A great many Christians have been told they should just accept the bible’s authority; that they must have faith. Yet faith, in the religious sense, is the belief in something for which there’s no good evidence. It’s just a nice word for wishful thinking, bias, or superstition, has no intellectual merit, and is no substitute for honest enquiry. ( http://www.youtube.com/watch?v=qp4WUFXvCFQ ). This website, and my book, talks about facts and opinions, not faith.
Some people claim that to question religion is offensive. I think they’re afraid of what may be discovered. What’s more, Christian commanders over the centuries have clearly berated other’s beliefs. God allegedly attacked non – Jews in the Old Testament. Jesus threatened to kill anyone who didn’t worship him (see Luke 19:27.) Paul, the man who invented Christian theology, was highly critical of other’s beliefs. Throughout history Christians have repeatedly derided Islamists and Jews. So it’s hypocritical for Christian authorities to cry foul when their own beliefs are questioned.
My book is unique for a number of reasons. Unlike most books about the Bible, it won’t be found in a Christian bookstore. I’m not afraid to compare real history with the conventional Christian story, something that many authors only half-heartedly do because it’s too controversial, too hard, and may alienate some readers. I take that risk.

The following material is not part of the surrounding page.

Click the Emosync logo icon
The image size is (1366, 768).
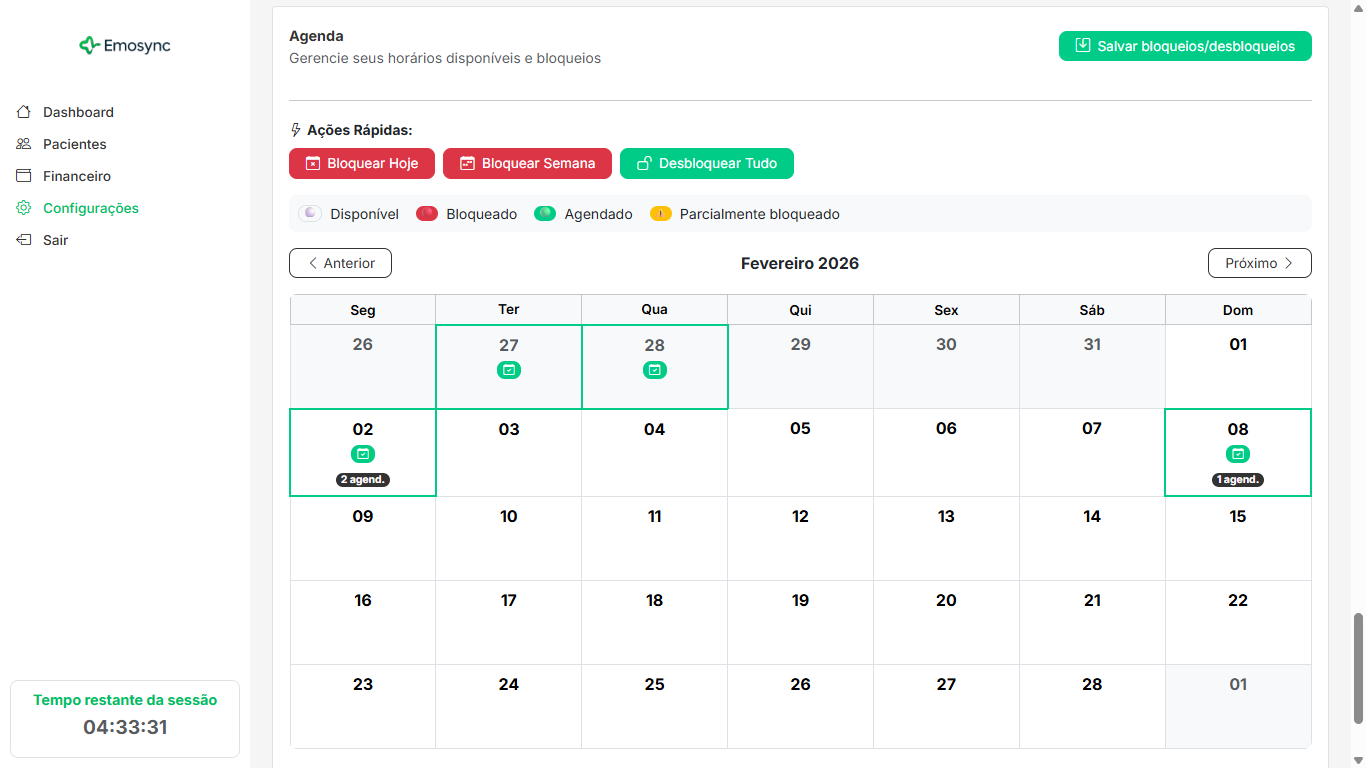pyautogui.click(x=89, y=45)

There are hundreds of links to web pages throughout this website, and over a thousand in my book. If I make a point that the reader feels needs clarification or they’d like to know more about, there’s often a link that opens up a relevant page, website or documentary. So the reader has wonderful resources at their fingertips. They can be ignored without compromising the text’s flow. The internet references given refer to the topics discussed in a broader context, so the reader can see many issues from different angles.

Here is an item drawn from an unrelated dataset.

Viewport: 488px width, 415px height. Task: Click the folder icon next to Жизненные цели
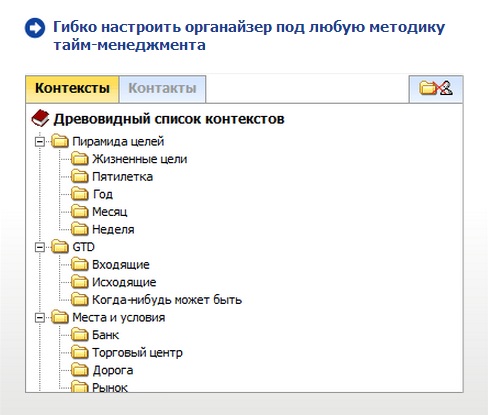(x=80, y=159)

I think I’ve unraveled the real story of Christianity, and my conclusions, based on truthful facts, rock the very foundations of the faith. The truth is important; it’s what counts. After reading this book, your conclusions may not be exactly the same as mine, but yours will be enriched.

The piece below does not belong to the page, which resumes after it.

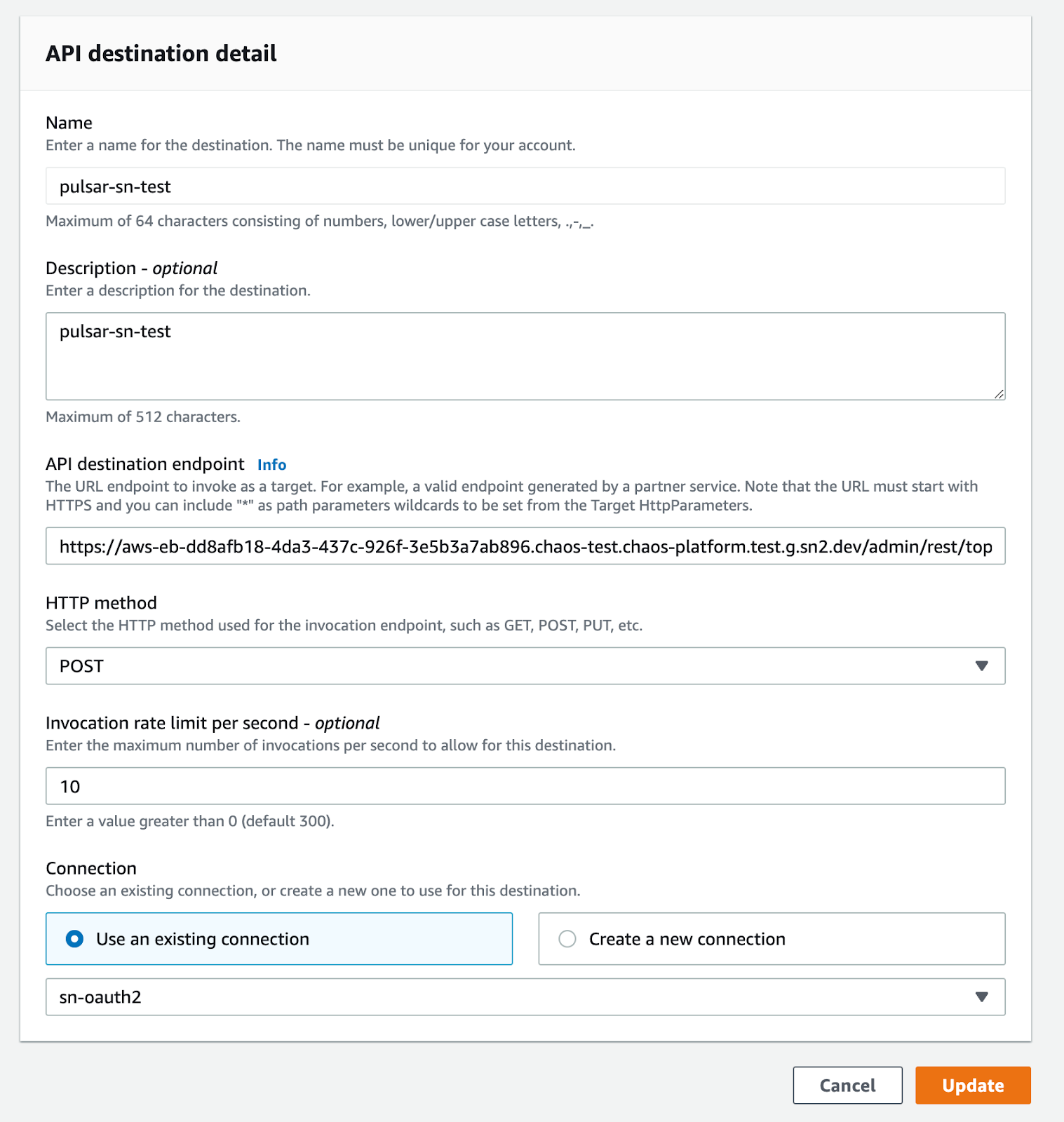
Task: Click the Description - optional label
Action: 131,269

This website and book will appeal to intelligent, inquisitive people who are interested in history, the role of today’s Christianity in a social, political and psychological context, and how to best educate their children. If you’re a Christian, try to remain open-minded as you come with me on a journey through history. Please don’t get turned off if I challenge what you’ve always thought. Instead, have some patience, maybe read around the issue, and you’ll ultimately be rewarded when the pieces of the puzzle start to fit.
If you’re not open-minded and curious about history, don’t waste your time reading any further.
Please note that the blogs on this website are taken from my book, “Get Over Christianity by Understanding It,” which is yet to be published. The book, which is about 140,000 words in length, presents the whole story in a logical sequence, and ties up all the loose ends. I hope to get it out there soon! If you’re interested, please be patient.